Re: RDF 1.1 Primer from Guus Schreiber on 2013-11-27 (public-rdf-wg@w3.org from November 2013)

From: Guus Schreiber <guus.schreiber@vu.nl>
Date: Wed, 27 Nov 2013 16:23:14 +0100
To: Pat Hayes <phayes@ihmc.us>
CC: Yves Raimond <Yves.Raimond@bbc.co.uk>, RDF WG <public-rdf-wg@w3.org>
Message-ID: <52960E62.4090304@vu.nl>
Pat,

Here is the first set of responses to your comments. The responses 
concern your comments on Secs. 1-5. Secs. 6+ to follow.

Guus

 > First pass of major howlers, I will get back with more details and 
suggestions for
 > replacements later.
 >
 > Pat
 > ----------
 >
 > First para. The examples are very atypical and misleading. RDF does 
not do
 > times well, and it is not mostly used for annotating Web pages or 
videos, and
 > 'resources' does not mean just Webbish things.  Might be better to 
use some
 > DBpedia examples right off the bat, and talk explicitly about *data* 
rather than
 > annotation.

Hmm. We were intending to include some “data” examples further-on in the 
document (in the RDF Data section). But I’m surprised you consider 
annotation to be atypical. Of course, Yves and I are a bit biased (due 
to our RDF work on music, TV, musea, archives, libraries). But there is 
lots of RDF annotations out there. And isn’t most of DBpedia in fact 
annotation? We take the examples of a well-known person and painting to 
get the intuition about RDF across.  I would like to discuss this a bit 
more before changing.

 > 3.1. It is misleading to describe the <subject> as being what the 
statement is
 > "about". A triple is as much "about" its object as it is about its 
subject. (BTW, this
 > bad idea was one of the drivers behind the design of RDF/XML, which 
gives you
 > some idea of what is bad about it :-)

OK, point taken. BTW Turtle does the same thing in the shorthand 
notation. However, I’m not sure this is a subtlety the Primer should 
care about. If we say that a sentence has a “subject” we as humans mean 
that the sentence is “about” the subject”, don’t we? Of course, it says 
also things about the object (and about the predicate). It may confuse 
people if we don’t use “subject” in the usual way.

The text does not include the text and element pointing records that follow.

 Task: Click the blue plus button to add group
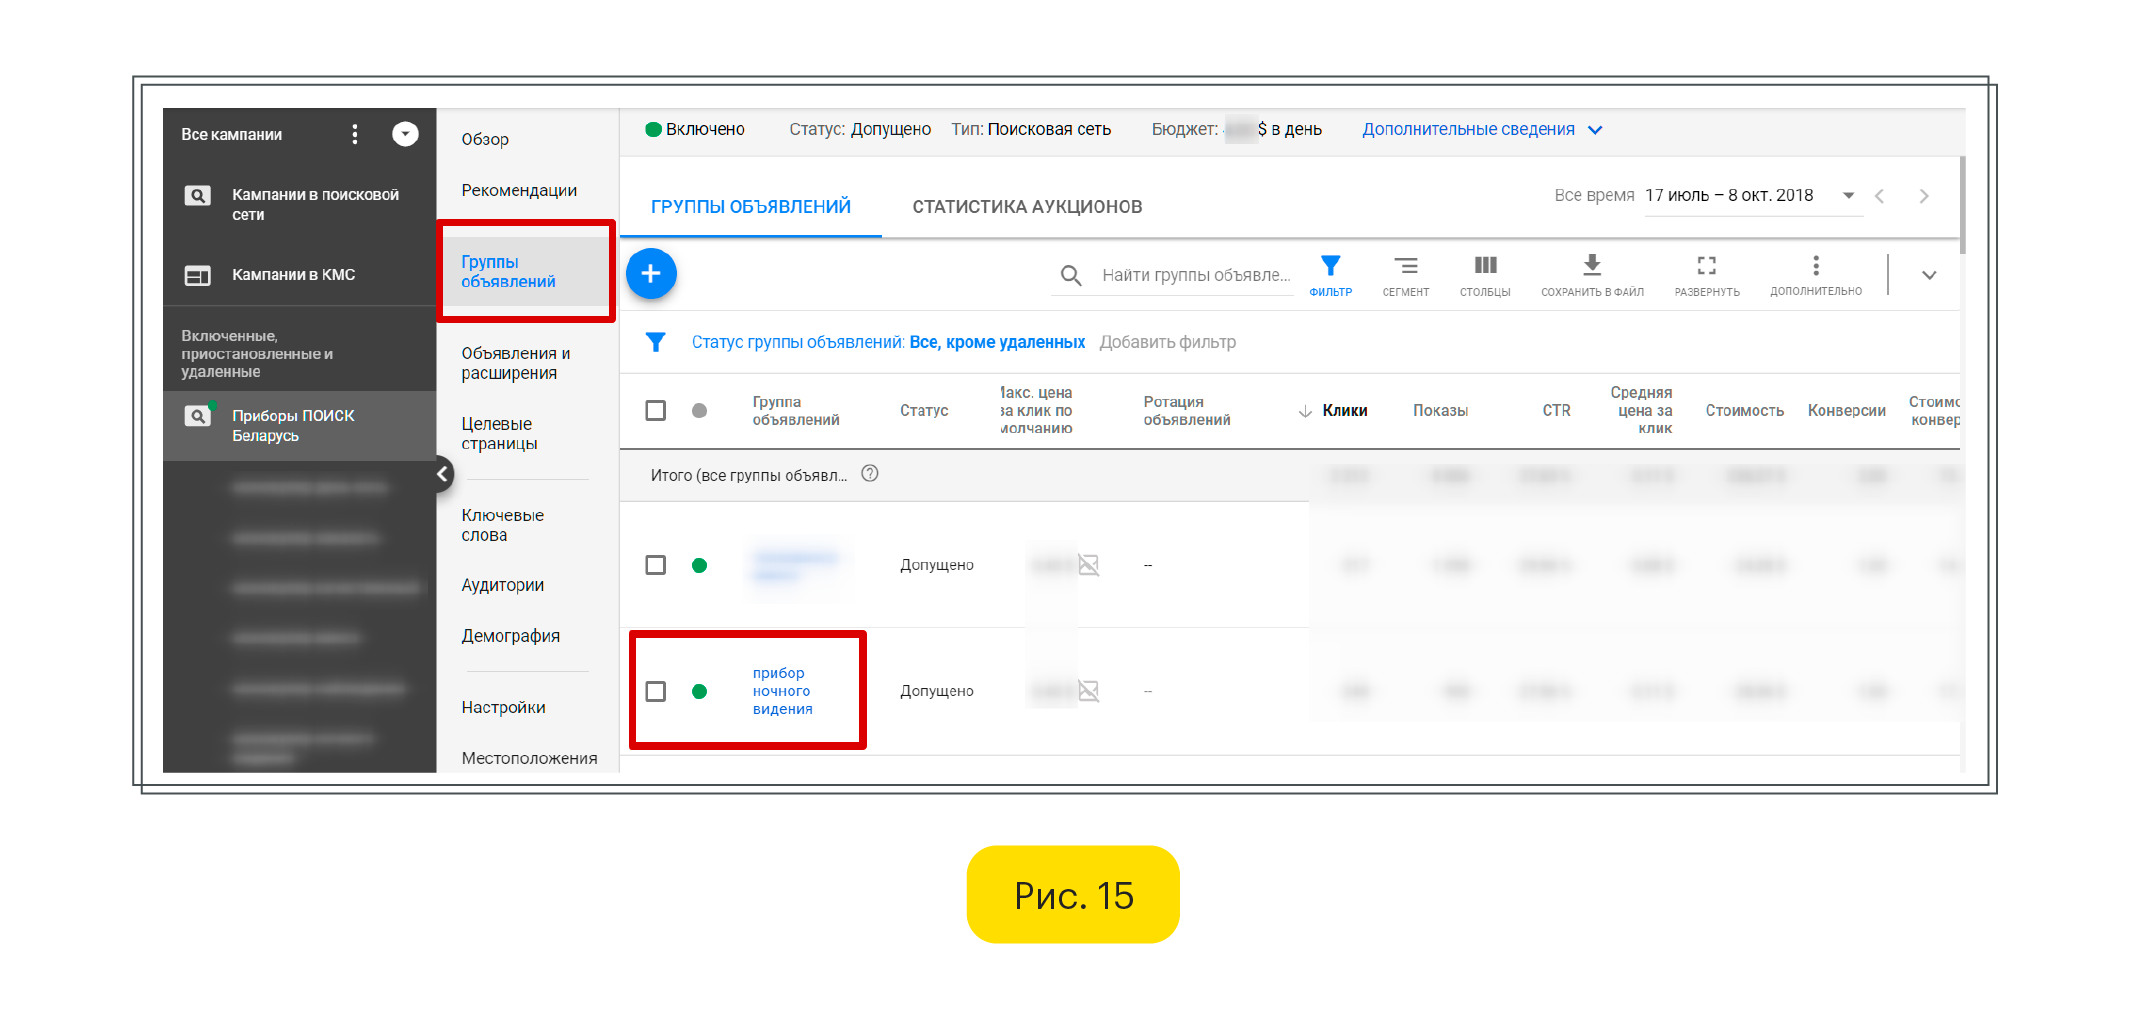tap(651, 274)
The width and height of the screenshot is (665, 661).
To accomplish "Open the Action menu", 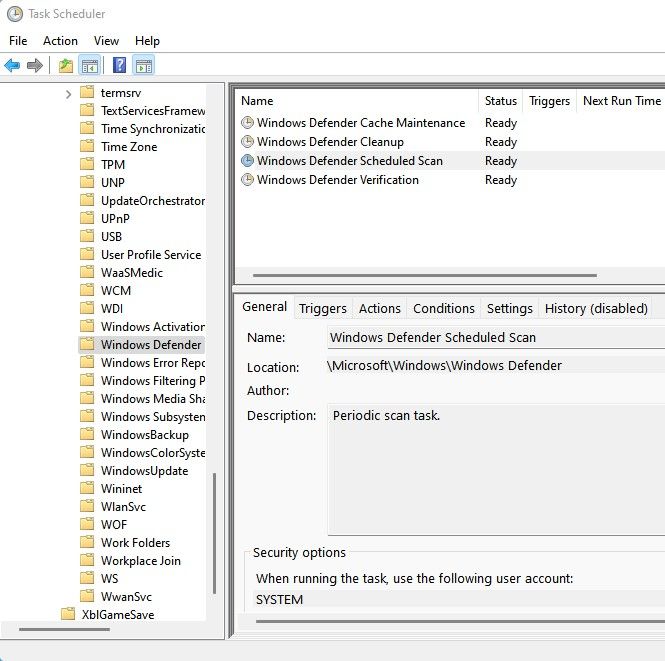I will tap(60, 41).
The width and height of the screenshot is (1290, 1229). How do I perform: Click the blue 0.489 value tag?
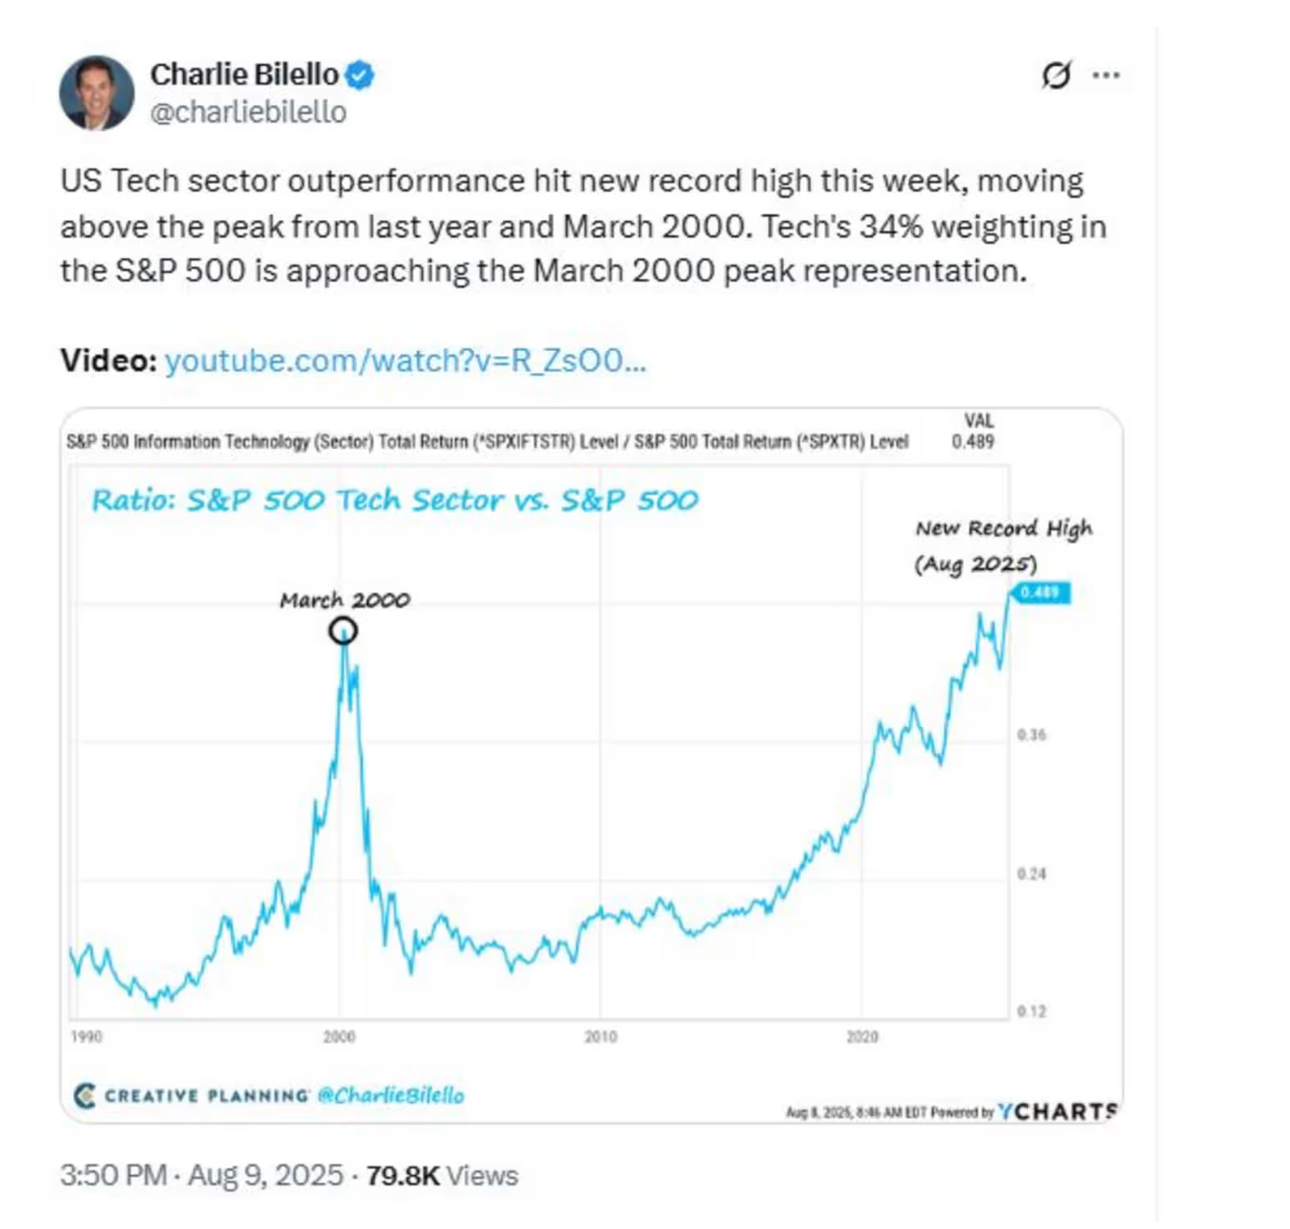pyautogui.click(x=1040, y=593)
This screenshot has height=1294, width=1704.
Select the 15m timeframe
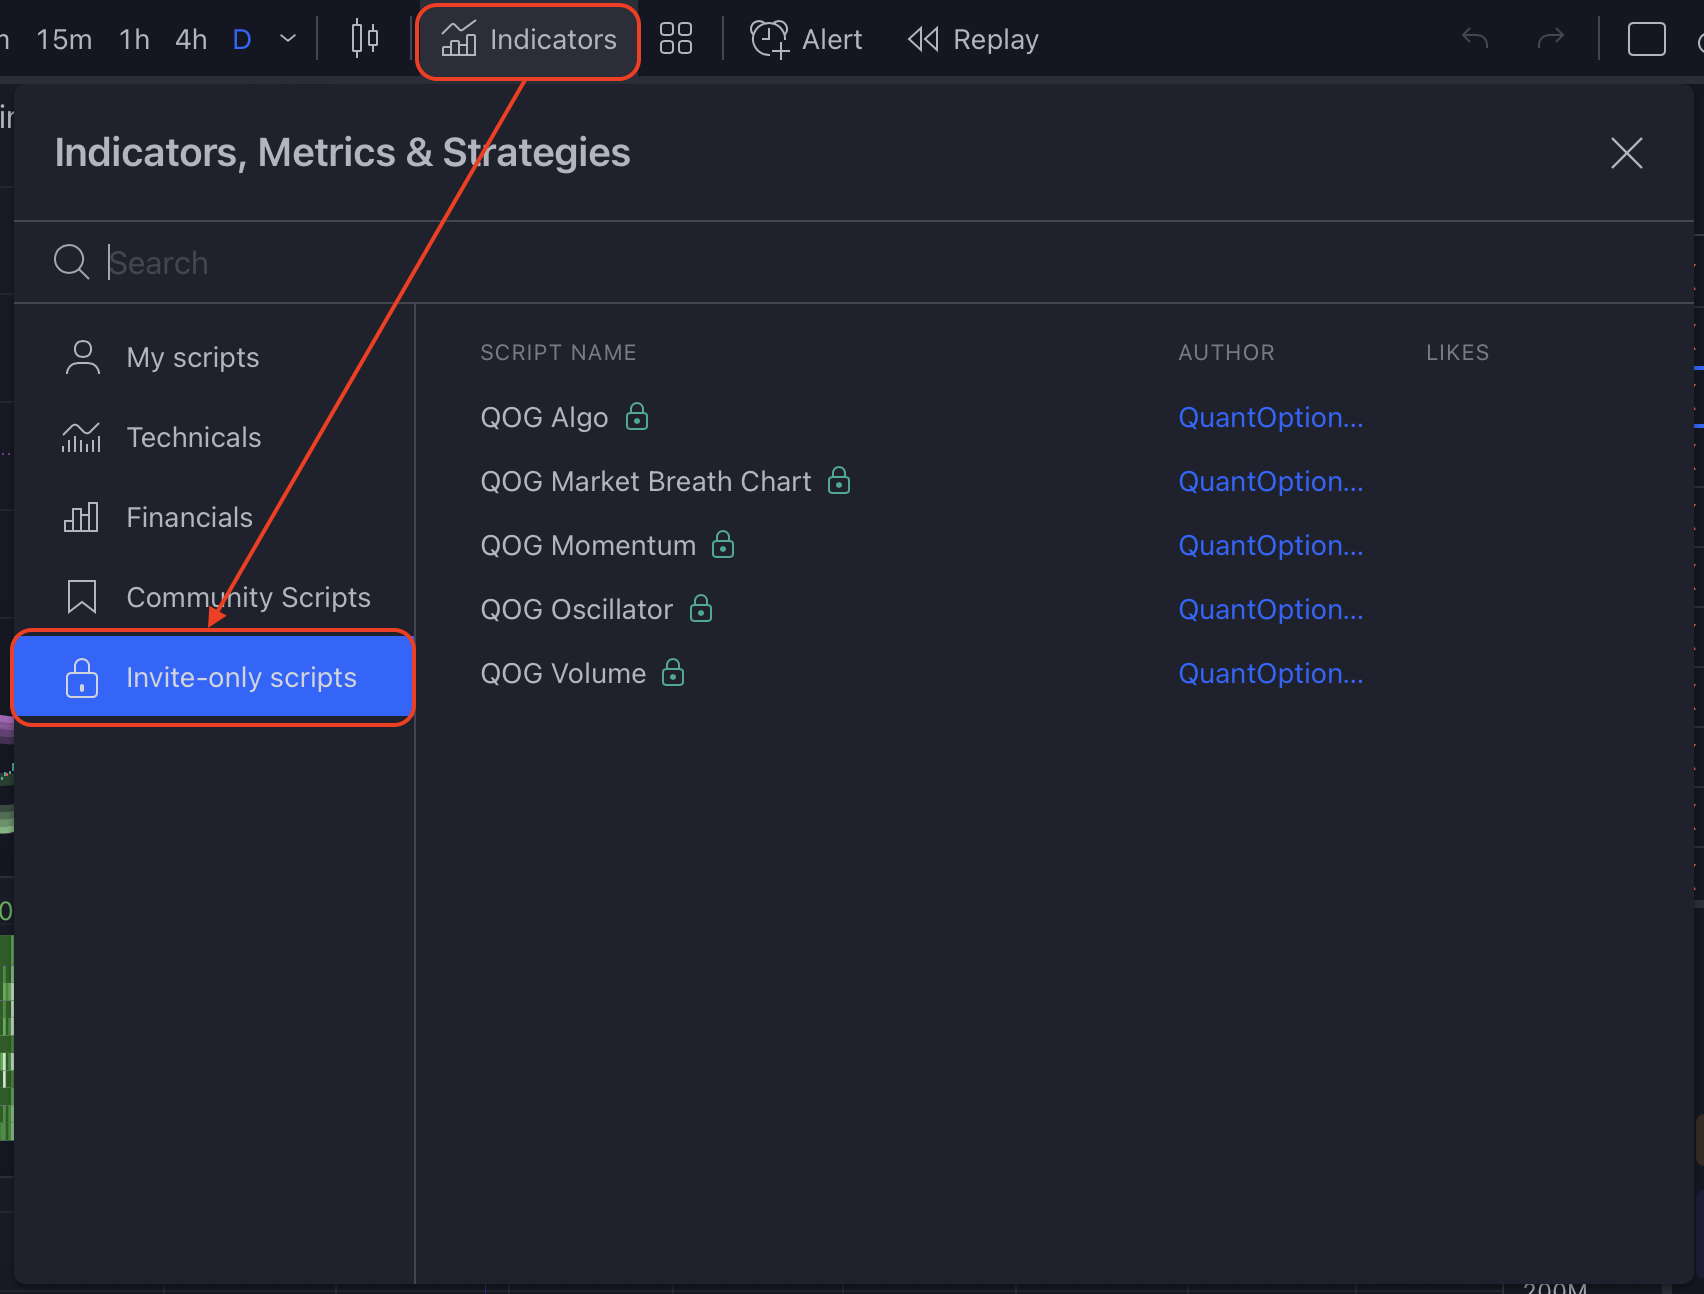point(64,40)
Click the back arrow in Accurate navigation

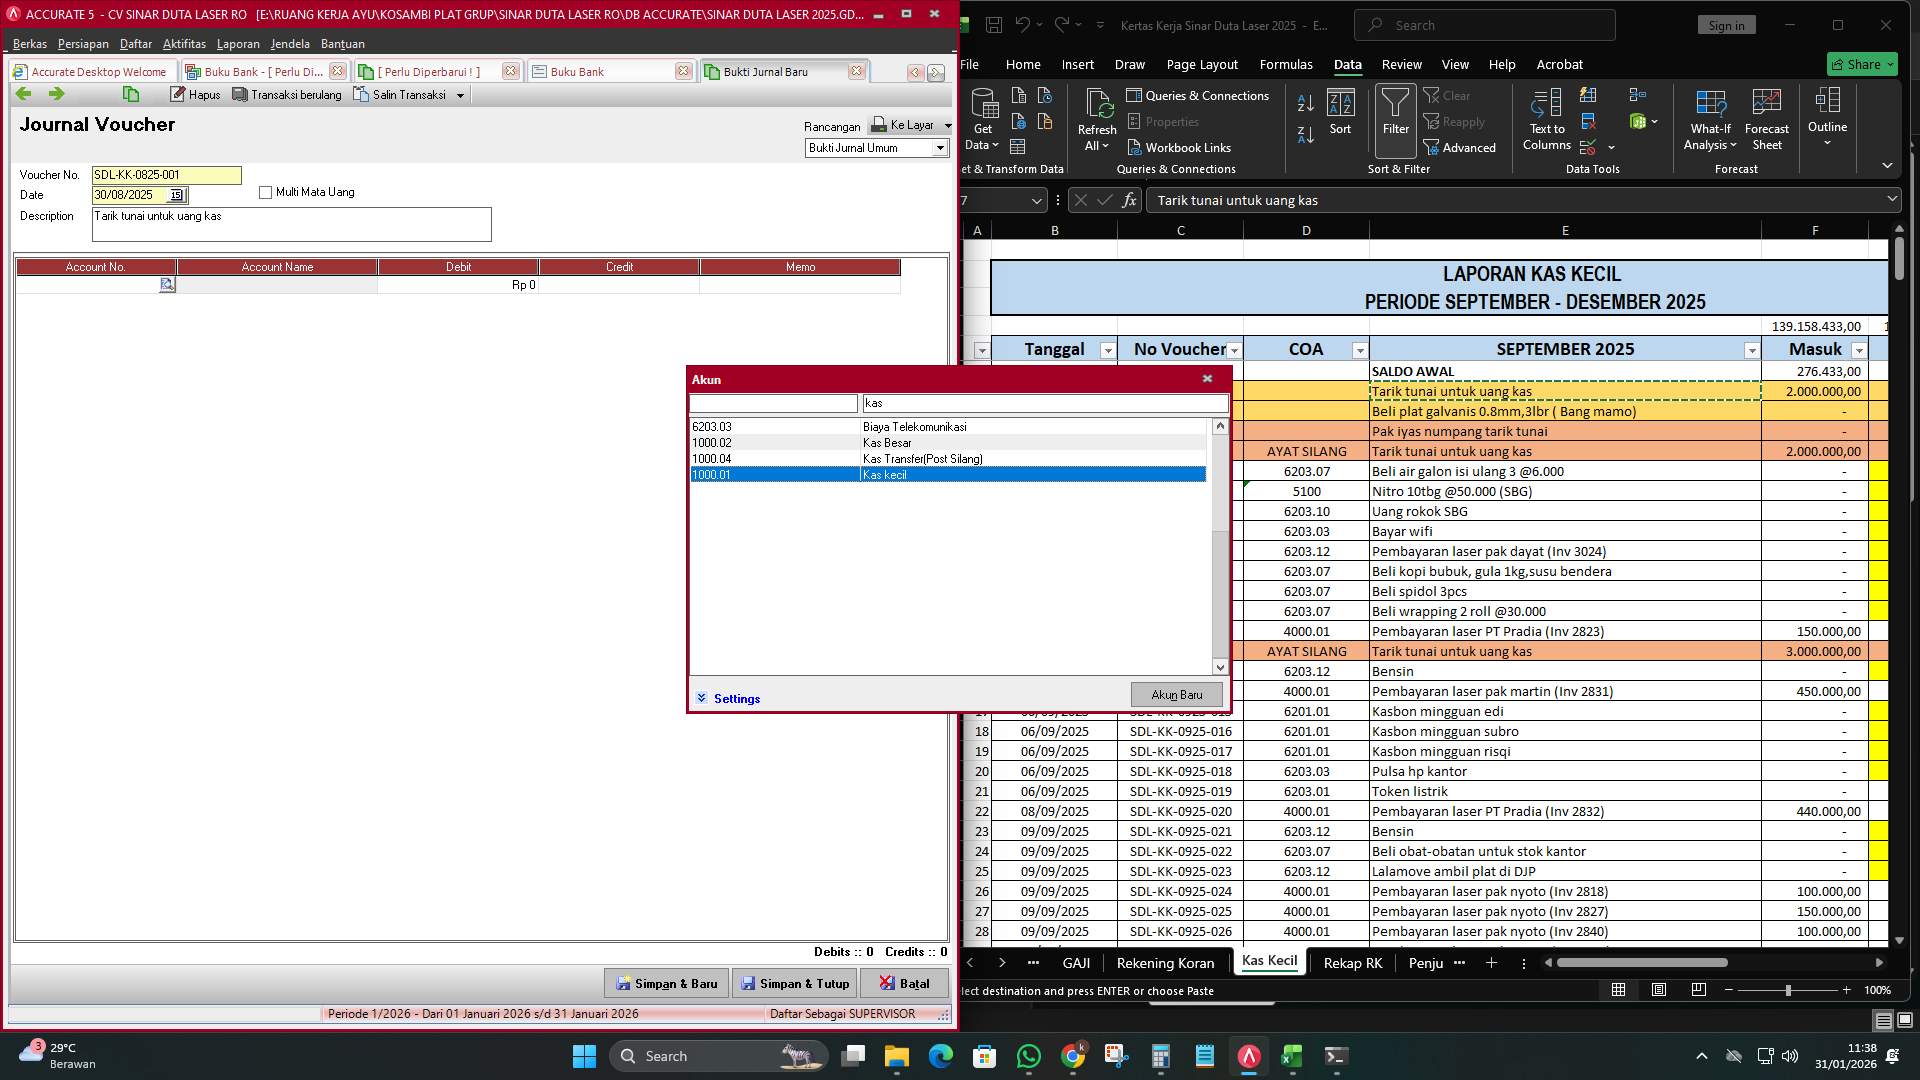click(x=22, y=93)
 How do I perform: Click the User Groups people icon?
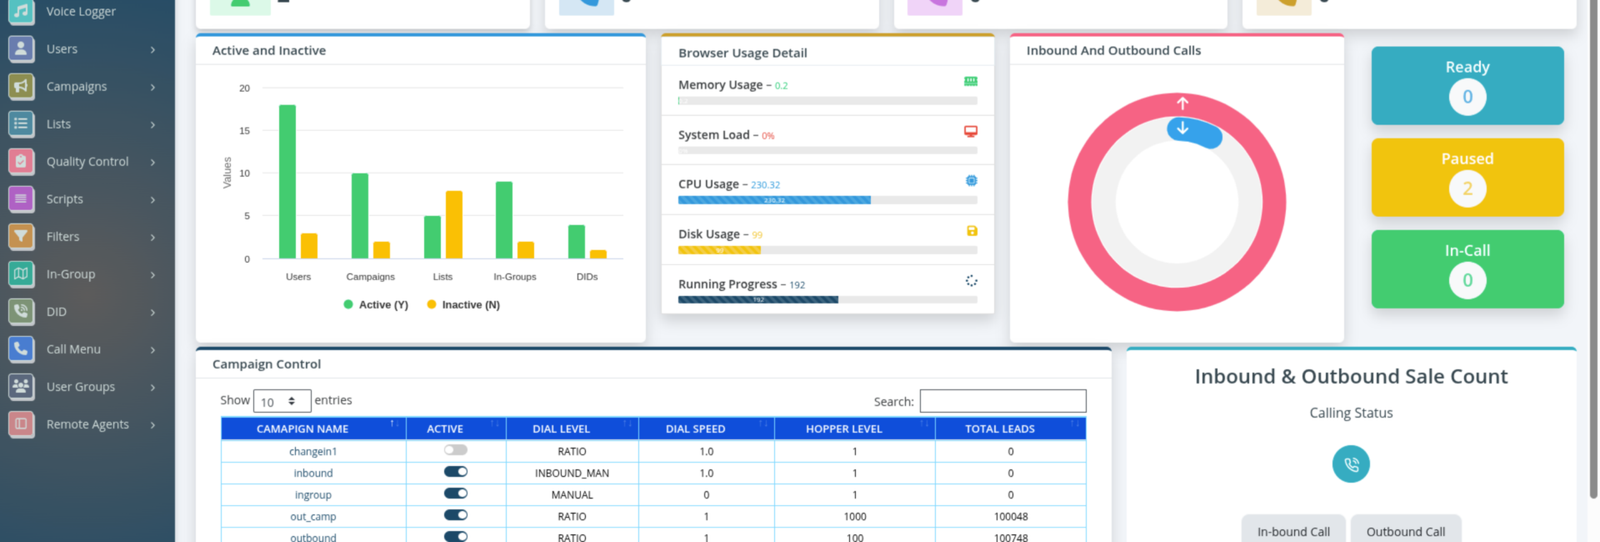[x=21, y=386]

 > Also, this may be rather pedantic, but the S P O terminology refers 
to the parts of
 > the triple, ie it is RDF 'grammar', rather than what these IRIs refer 
to. So the
 > predicate (is an IRI which) refers to the property (which is a real 
thing in the
 > world that relates other things to one another.) I don't mean to 
suggest putting
 > this into the primer, but it might be good to keep it in mind and use the
 > terminology consistently throughout. The usage of 'sentences' versus 
'facts'
 > might be useful here.(?)

Fully agree. Actually, I think we’ve tried to make this distinction 
throughout the rest of the document, but you’re right it is not here. We 
maybe should say:

   RDF Fact: resource property resource
   RDF Sentence: subject predicate object

but it actual traditional for introductory  RDF  texts to say only the 
latter. Hmm, I suggest we discuss this a bit more before changing.

 > The terminology of "feature" for the property is not standard and not 
particularly
 > helpful to the reader.

Right. I suggest to simply say “property”.

 > Why do you say that the subject IS what the triple is about, whereas 
the object
 > REPRESENTS the value of the feature? This looks like a use/mention 
confusion.
 > I would suggest avoiding the word "value" altogether, as it seems to 
generate
 > confusion wherever it appears.

Now rephrased as:
[[
The subject represents the resource we like to make a statement about. 
The predicate represents a property of the subject. The object 
represents the value of the property for this subject. Because RDF 
statements consist of three elements they are called triples.
]]

I take your point about “value”, but I am at a loss for another term. I 
don’t think that “value” creates much confusion here. The term “property 
value” is very common.

 > The example <This video document> is misleading: RDF has nothing like the
 > "this document" construction. In fact, all the examples in example 1 are
 >  misleading as they suggest that RDF uses English prose fragments 
rather than
 >  IRIs.

Well, the purpose here was to use English prose. I wouldn’t like to get 
rid of that. But the wording of the video example is misleading. Suggest 
to rephrase as Video xyz, or maybe better, BBC program xyz.

 > The last sentence about the "three basic constructs" is therefore 
puzzling
 >  as it comes without any explanation or introduction.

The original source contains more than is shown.